Mario è enologo, la tecnica è appresa in famiglia, le uve di questa zona sono leggermente meno acide di quelle di Montemarano, Castelfranci e Paternopoli, per certi versi ricordano il Taburno, tra l’altro molto più vicino di Avellino.
Ed è proprio la riserva del Taburno made in Angelo Pizzi, 6000 lire la bottiglia nel 1992, a cui va il mio pensiero, oltre che al rosso che faceva Alessandro Caggiano, la cui azienda è stata venduta.
Rossi simili in zona, molto buoni ma da aspettare, li fa Raffaele Inglese, enologo taurasino, suo l’Antico Borgo.

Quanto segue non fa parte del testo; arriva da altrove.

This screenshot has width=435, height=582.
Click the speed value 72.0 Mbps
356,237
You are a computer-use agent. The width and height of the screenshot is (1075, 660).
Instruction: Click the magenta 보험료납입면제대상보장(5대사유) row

Sembra incredibile che questo stile sia sopravvissuto agli anni ’90, un po’ come i vini di Venditti hanno resistito senza legno nell’epoca in cui qualsiasi azienda prima di nascere comprava la barrique e poi il vigneto. E’ come se qualche politico oggi si dichiarasse ancora di scuola marxista dopo lo tsunami liberista che ha portato alla crisi economica.
Parlavamo dell’acidità. L’attacco è duro, urge pecorino carmasciano a sostegno, poi la freschezza prevale con autorevolezza e si sparge sulla lingua intiera rimbalzando sul palato e poi infine sui corridoi laterali. Così facendo fa strada alla frutta bella fresca, prugne tenute a bassa temperatura nell’acqua corrente, infine un po’ di tabacco e rimandi di sottobosco.
Il vino si beve, la bottiglia finisce rapidamente, come accade con il Ripe del Falco, non c’è un piatto del buon Pino che non sarebbe onorato da un simile accompagnamento.
Un vino davvero tradizionale dunque, verace antropologicamente, come la trattoria che ho citato. Espressione cioè di una coerenza produttiva che magari ha la pecca di non essere stilisticamente aggiornata ma neanche la colpa, ben più imperdonabile, di essere fintamente aggiornata.

Sede a Venticano, via Cadorna 214. Tel e fax 0825.965065. www.struzziero.it Enologo: Mario Struzziero, ettari: 14 di proprietà. Bottiglie prodotte: 500.000. Vitigni: aglianico, greco di Tufo, coda di volpe, fiano, falanghina.